Él le tapó la boca con la mano. No hablaron más.

Jean dijo, de golpe:

– Nunca había pensado: la peor prueba para él debió de ser descubrir lo que su sola presencia había desencadenado en Larjuzon y que había venido a consumar la pérdida de los que había pretendido salvar.

– A menos que haya sabido, él que sabía todo con anticipación, que cada uno de nosotros debía seguir ese camino para alcanzar la paz que hemos logrado, ese camino y no otro.

Jean extendió el brazo, encendió la lámpara.

– Mírame, Michéle -dijo-, mirémonos el uno al otro. ¿Cómo te atreves a hablar de la paz en que estamos?

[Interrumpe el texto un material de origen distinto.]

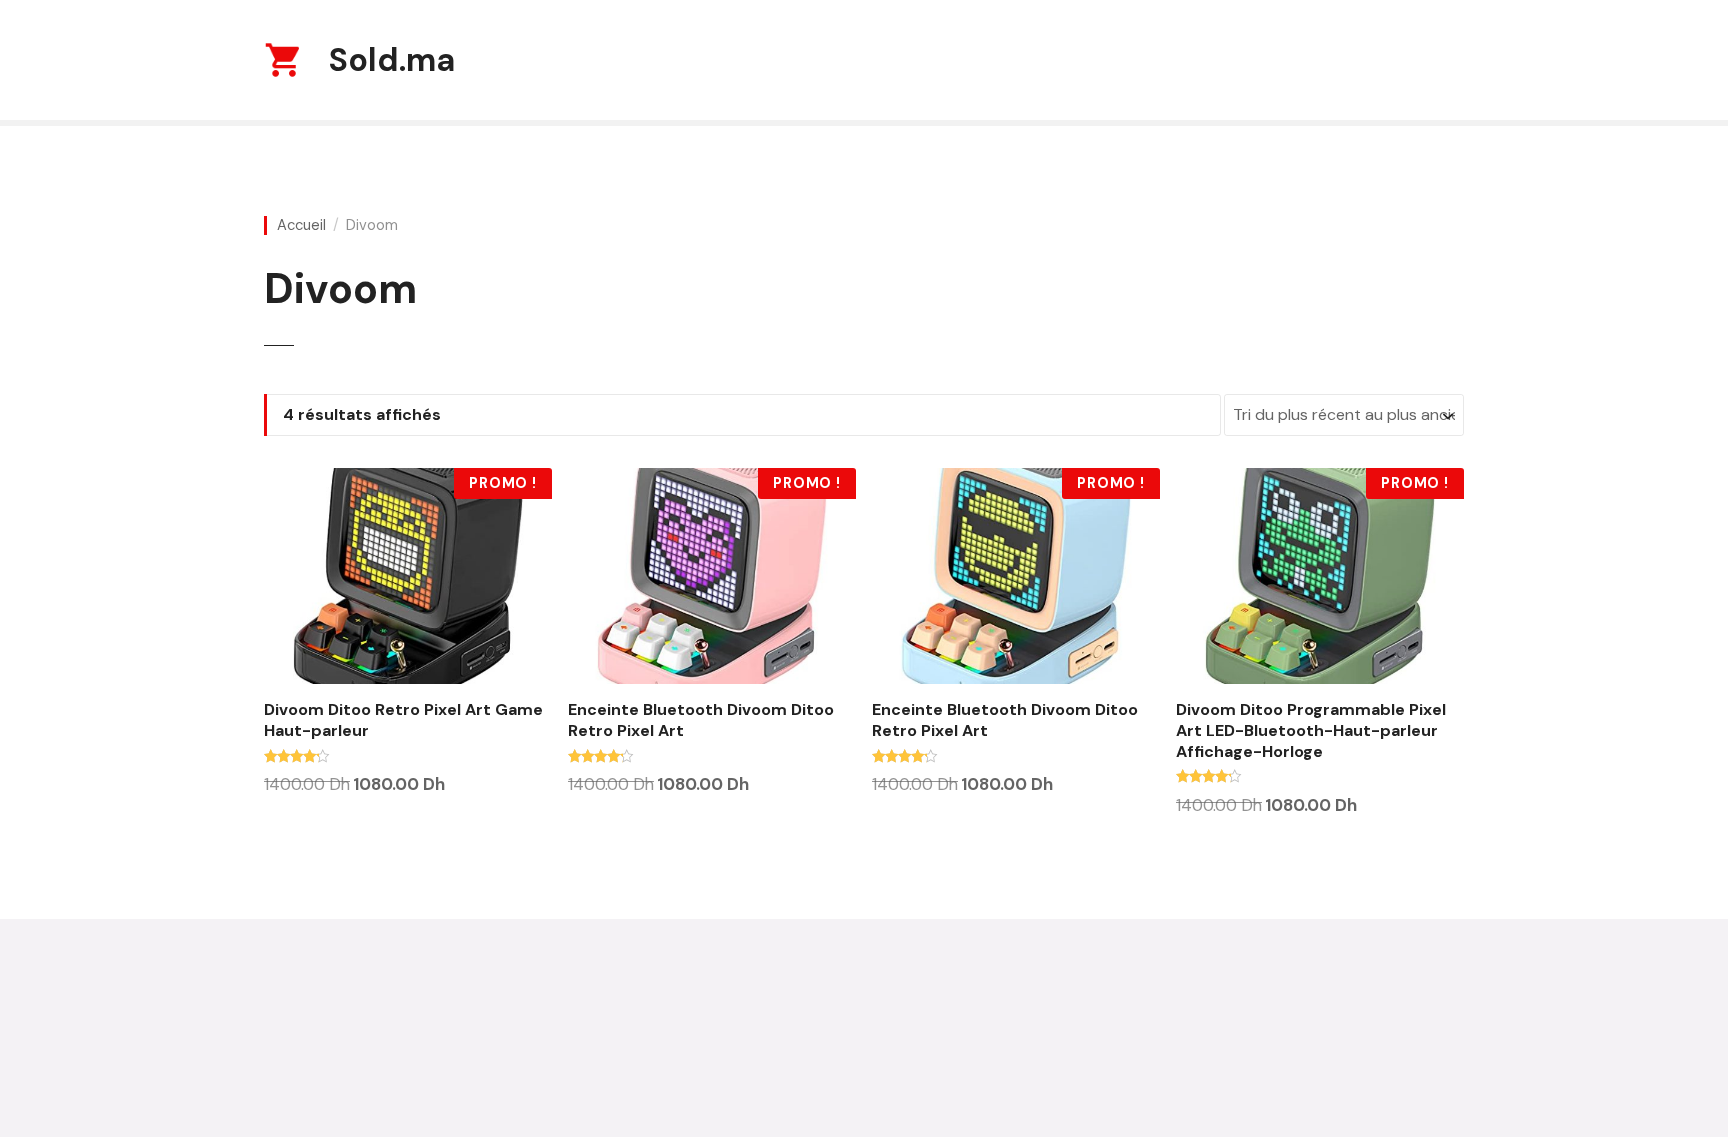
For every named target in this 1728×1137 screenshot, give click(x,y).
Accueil (301, 225)
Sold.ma (392, 60)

Piensa en lo que es cada instante de nuestra vida desde que él ya no está.

Ella se sentó en la cama. Suspiró:

– Sufrimos…, pero en paz. Tú mismo lo has reconocido, te ha dado su paz. ¿No es acaso verdad?

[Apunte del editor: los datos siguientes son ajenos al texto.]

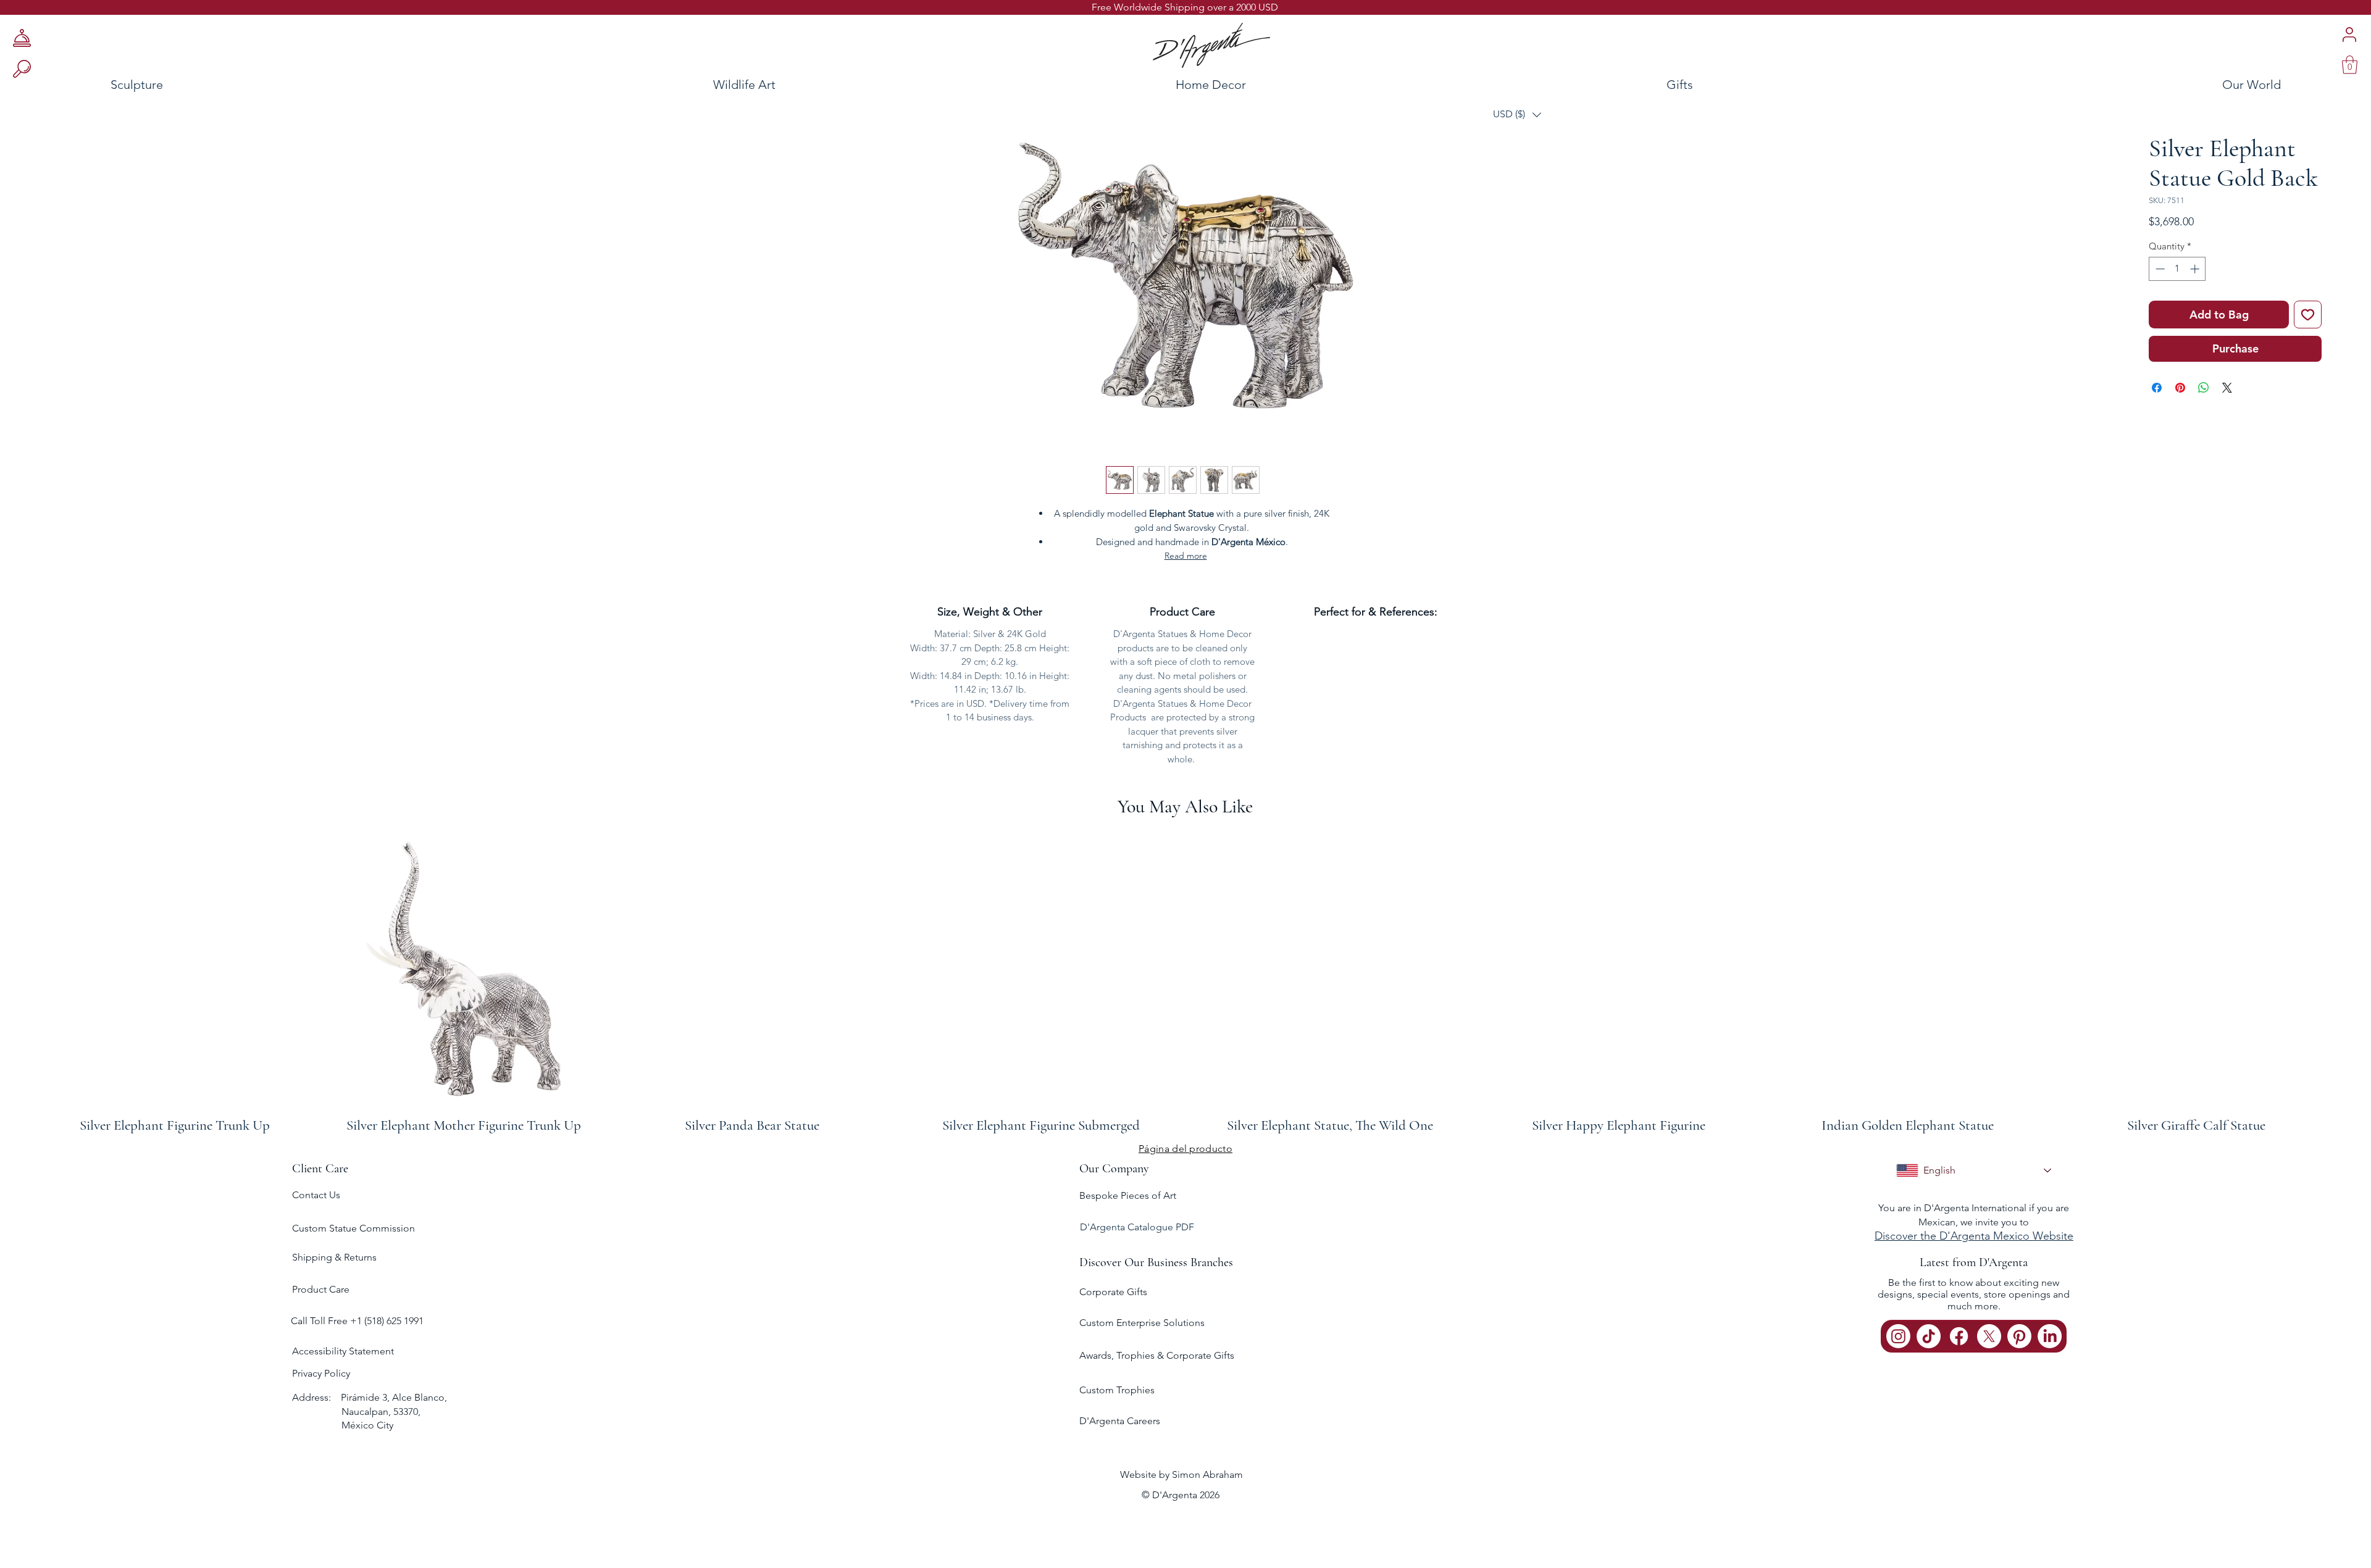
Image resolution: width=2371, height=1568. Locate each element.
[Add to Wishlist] (2308, 314)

Jean vaciló antes de contestar en voz baja:

– Sí, es verdad. Sí, sufro más de lo que he sufrido jamás, y sin embargo estoy en paz, yo que nunca lo estuve, yo que fui un chico apaleado por un bruto y que a los dieciséis años sorprendí a mi madre, a quien adoraba…

Esta vez le tocó a Michéle apoyar la palma de la mano derecha sobre los labios de Jean. Dijo:

– Lo que Xavier creyó, ¿lo crees tú también?

Él no lo negó.

– Sí, Michéle. Ahora sé que el amor existe en este mundo; pero está crucificado, y nosotros con él.